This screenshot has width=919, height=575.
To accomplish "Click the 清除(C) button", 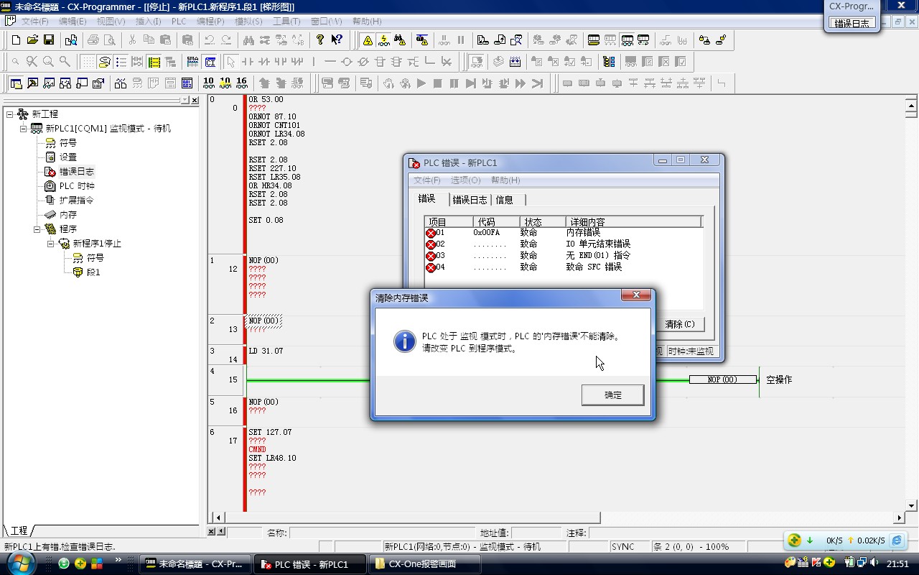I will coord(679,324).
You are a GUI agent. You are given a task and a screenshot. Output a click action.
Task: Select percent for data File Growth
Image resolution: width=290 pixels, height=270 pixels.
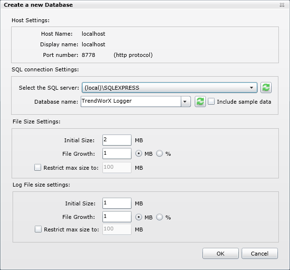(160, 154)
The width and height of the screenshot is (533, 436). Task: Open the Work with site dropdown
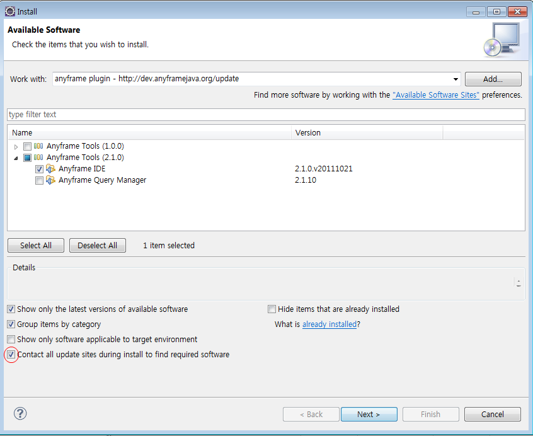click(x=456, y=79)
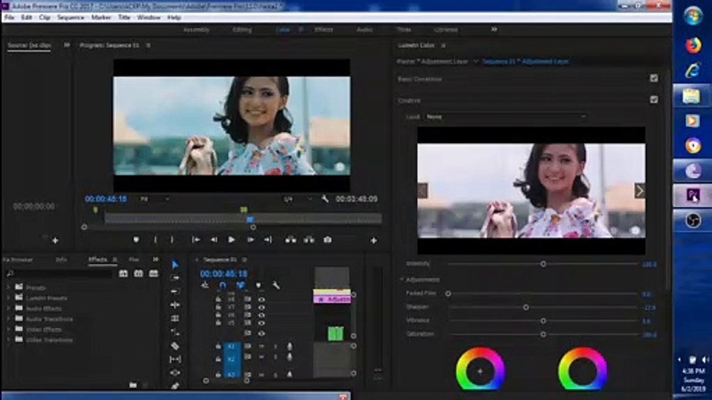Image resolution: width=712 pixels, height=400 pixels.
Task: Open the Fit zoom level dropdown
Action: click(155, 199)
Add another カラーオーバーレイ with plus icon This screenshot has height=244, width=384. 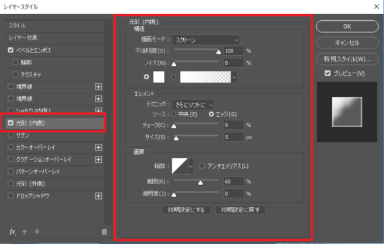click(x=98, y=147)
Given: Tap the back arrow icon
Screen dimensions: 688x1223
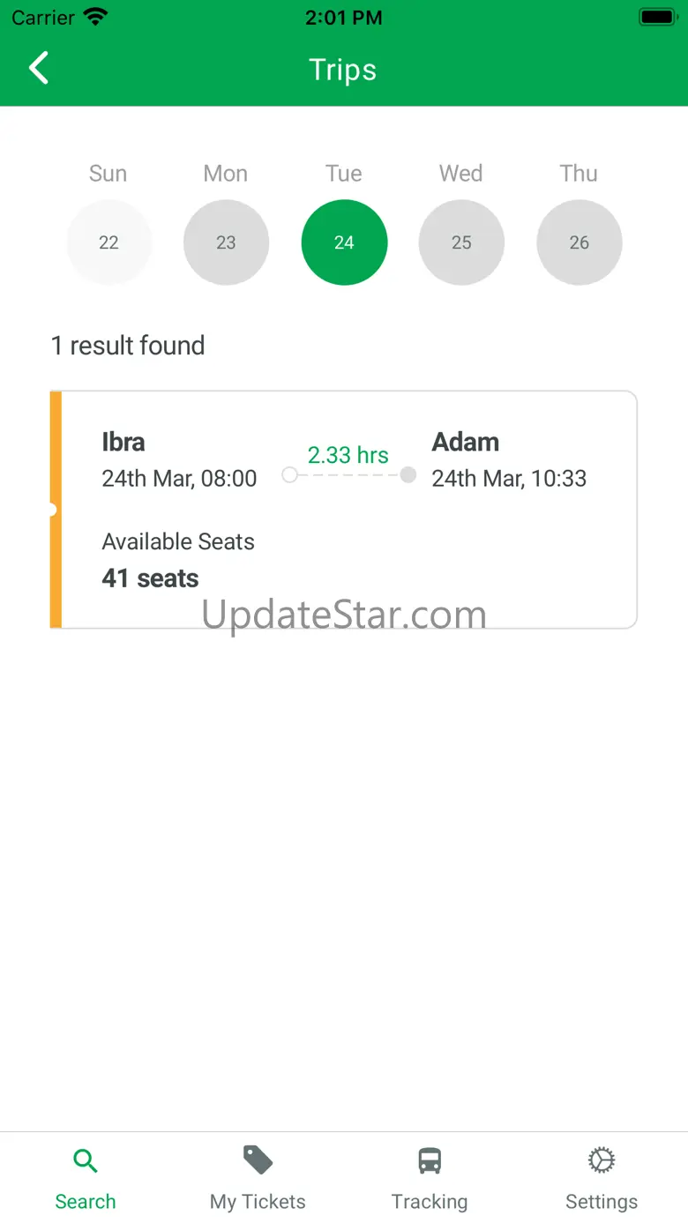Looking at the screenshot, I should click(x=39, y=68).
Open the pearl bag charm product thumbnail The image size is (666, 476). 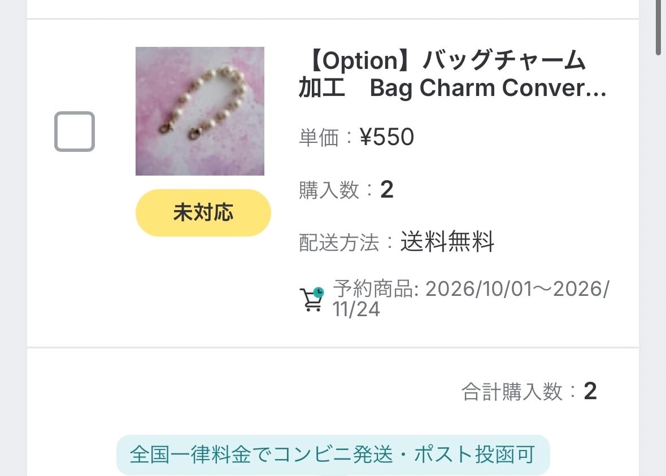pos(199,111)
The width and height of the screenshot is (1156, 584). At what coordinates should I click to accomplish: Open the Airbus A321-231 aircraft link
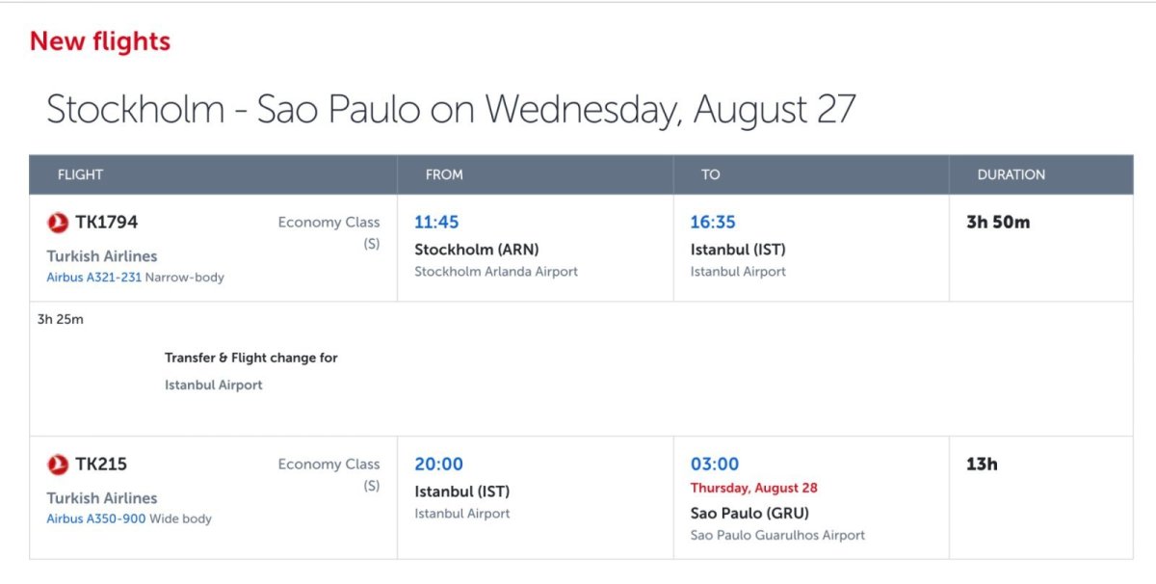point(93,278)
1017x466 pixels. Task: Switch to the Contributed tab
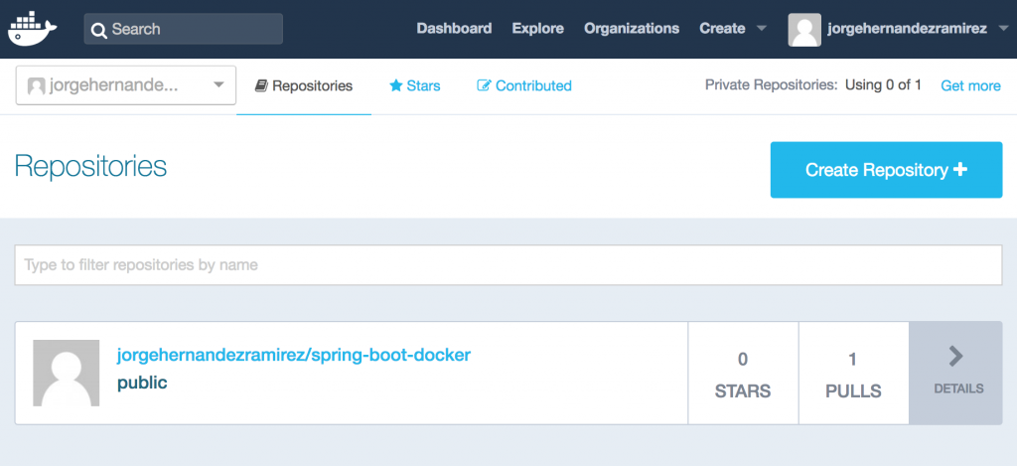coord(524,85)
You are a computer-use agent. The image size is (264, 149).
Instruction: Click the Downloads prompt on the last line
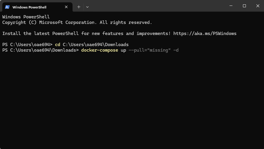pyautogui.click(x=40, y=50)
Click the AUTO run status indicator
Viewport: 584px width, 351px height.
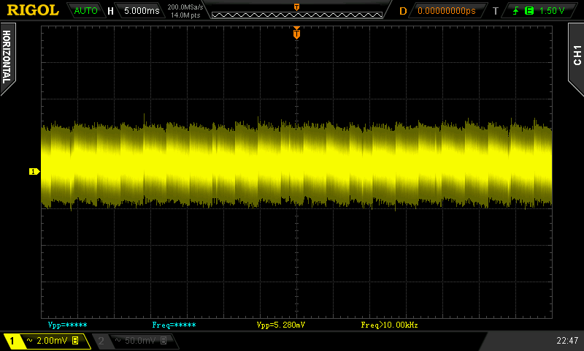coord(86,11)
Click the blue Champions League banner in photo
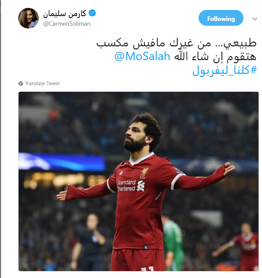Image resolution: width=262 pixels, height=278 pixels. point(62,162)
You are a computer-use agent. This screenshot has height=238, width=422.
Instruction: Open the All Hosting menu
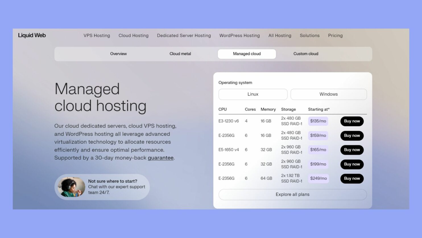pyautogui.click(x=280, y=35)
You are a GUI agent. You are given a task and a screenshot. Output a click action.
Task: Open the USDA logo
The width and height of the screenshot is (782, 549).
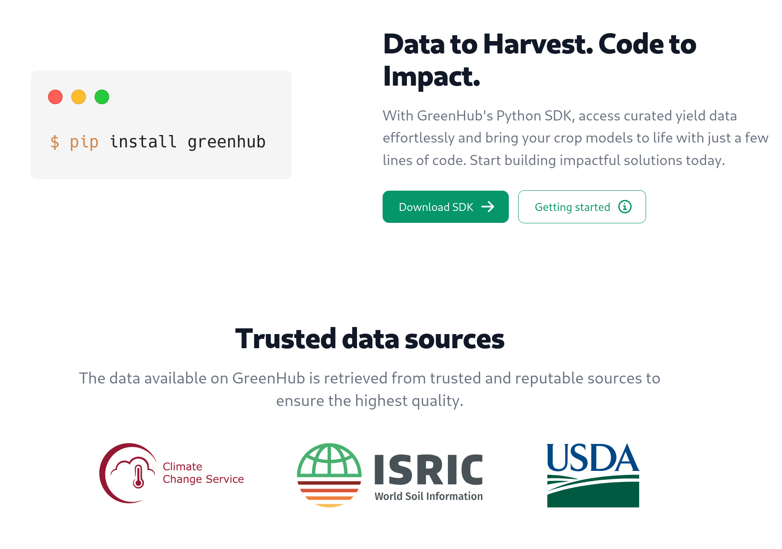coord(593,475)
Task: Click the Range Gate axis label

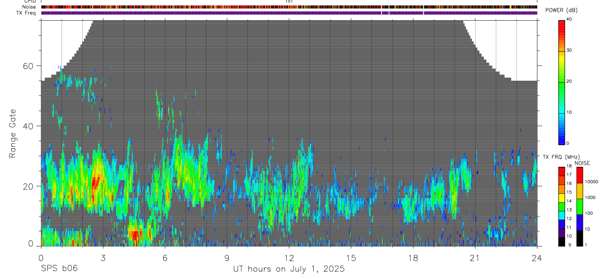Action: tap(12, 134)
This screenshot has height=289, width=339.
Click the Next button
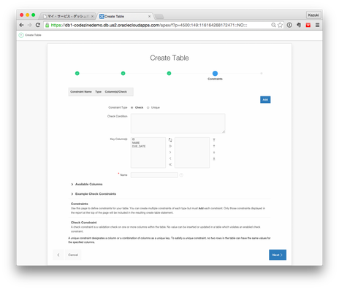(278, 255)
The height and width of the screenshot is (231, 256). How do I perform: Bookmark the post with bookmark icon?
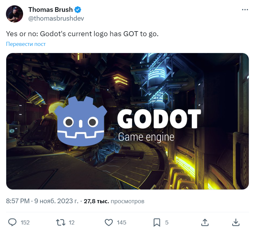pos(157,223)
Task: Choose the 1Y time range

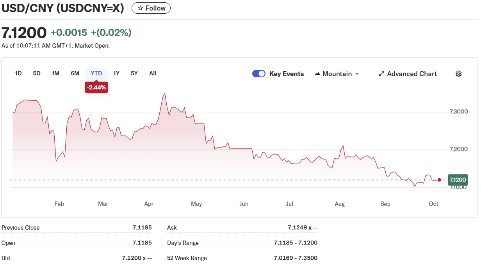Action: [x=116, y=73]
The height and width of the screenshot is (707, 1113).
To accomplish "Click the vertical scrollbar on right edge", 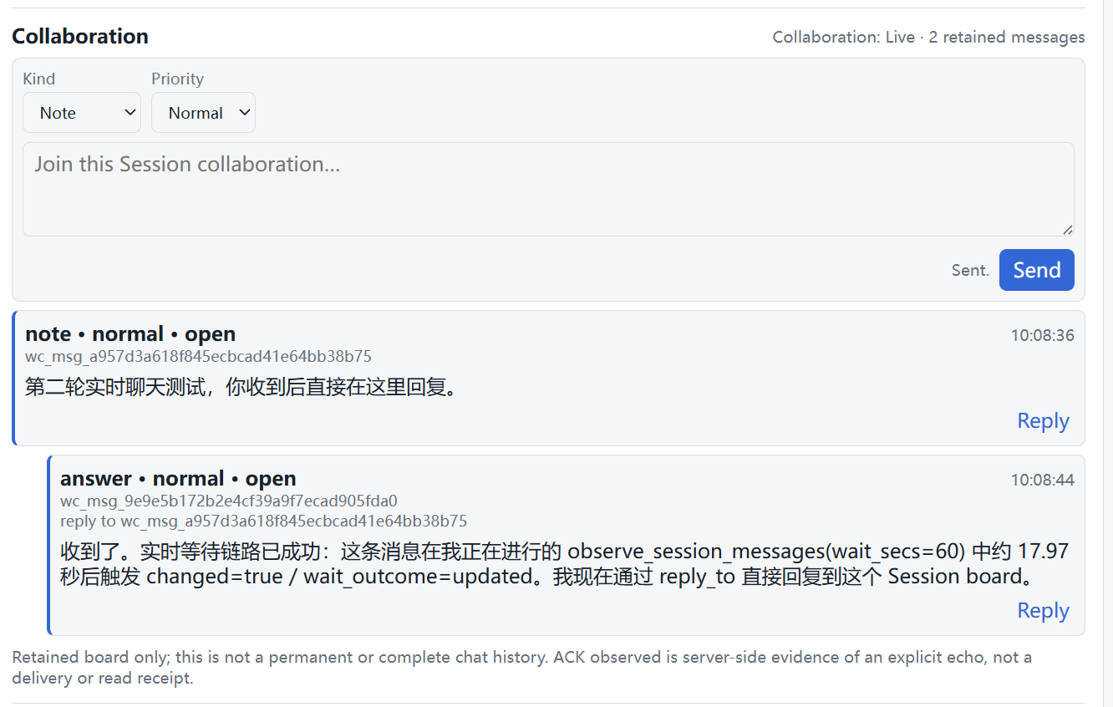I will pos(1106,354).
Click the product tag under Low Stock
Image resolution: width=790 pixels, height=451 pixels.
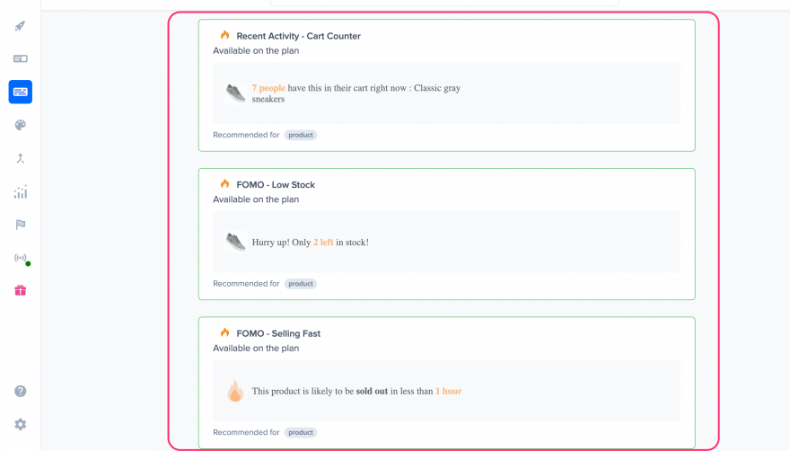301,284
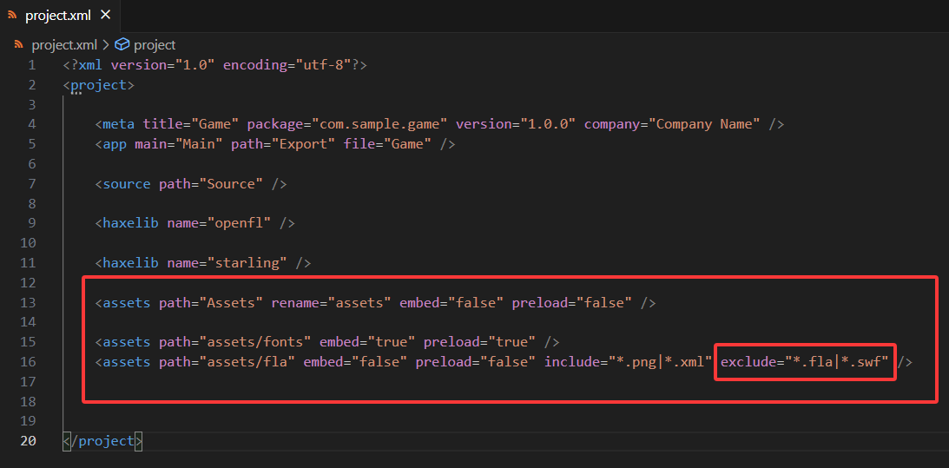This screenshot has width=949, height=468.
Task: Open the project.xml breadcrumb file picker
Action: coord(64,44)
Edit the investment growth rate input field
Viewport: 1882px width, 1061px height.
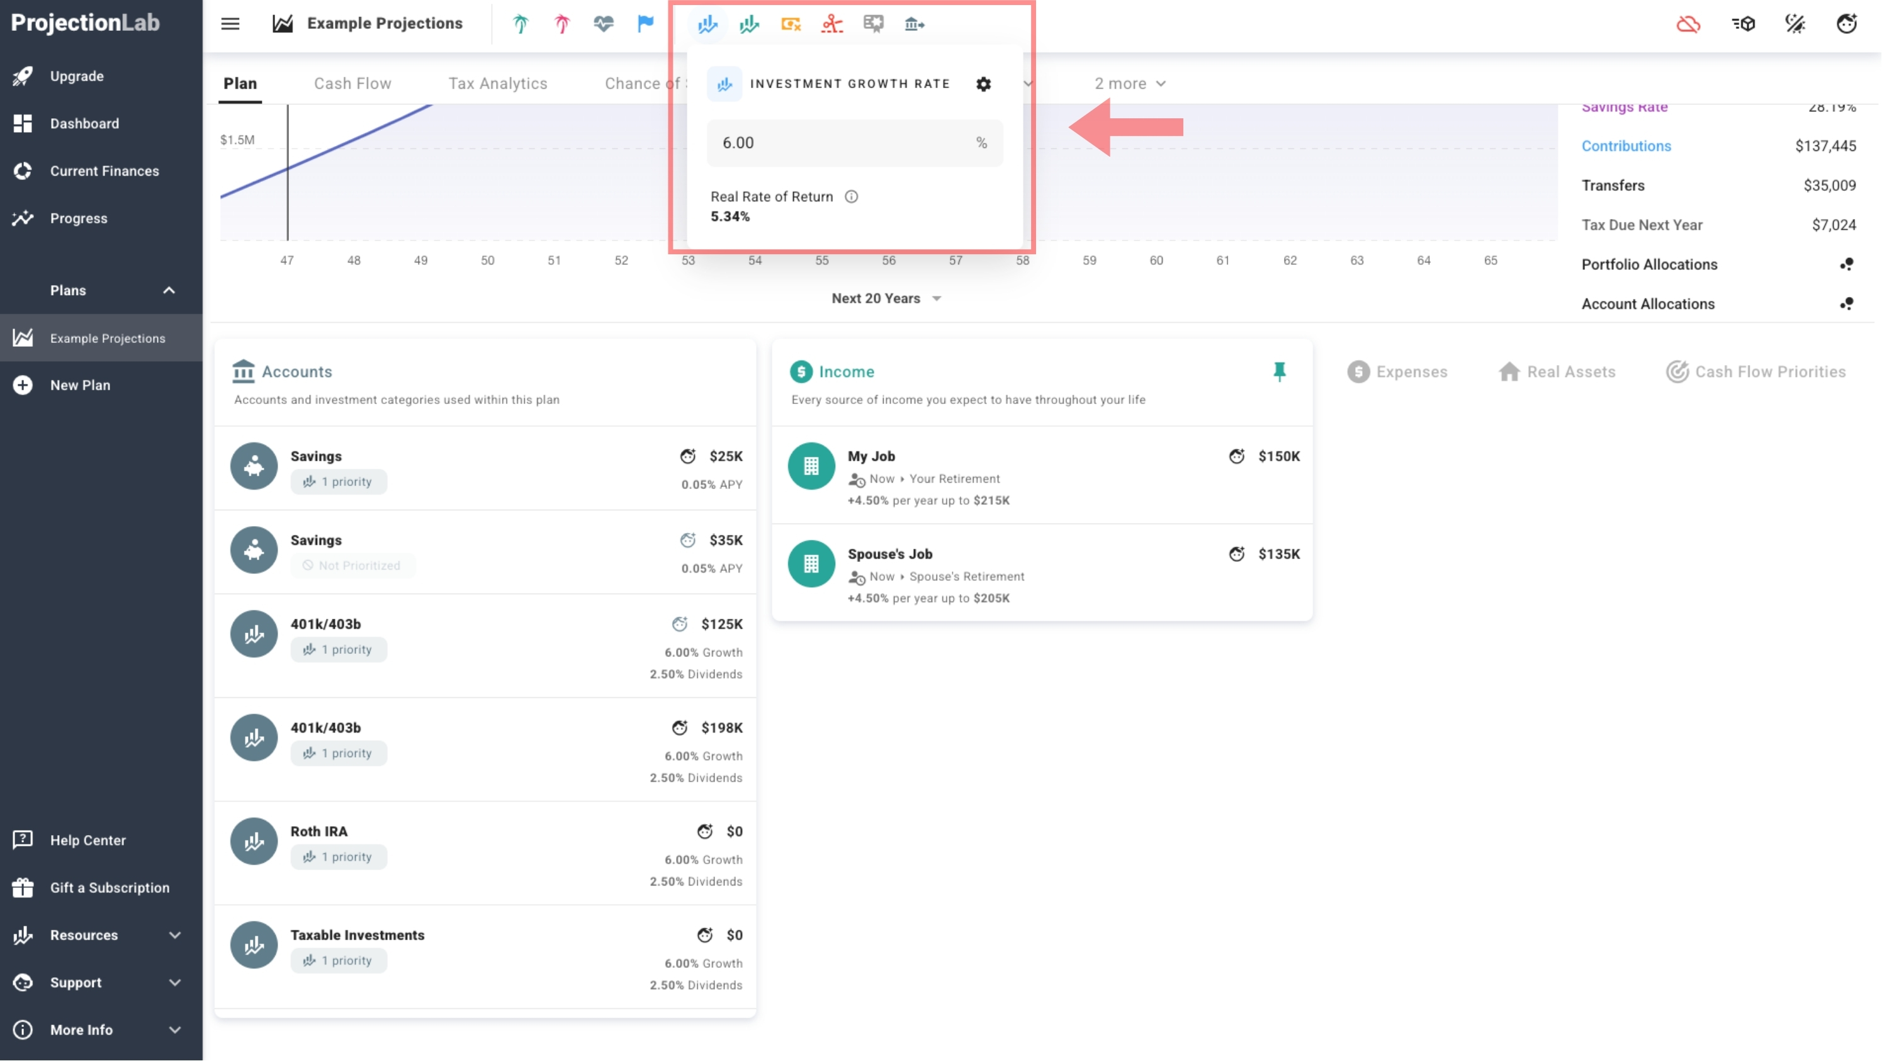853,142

■ ■ ■ ■ ■

**What the exercise asks**
Pictures are to be omitted from the copy. Reproduce exactly, and only, the lines from the one containing "Edit the investment growth rate input field" to the end of the listing above.

**Exercise result**
Edit the investment growth rate input field
Viewport: 1882px width, 1061px height.
853,142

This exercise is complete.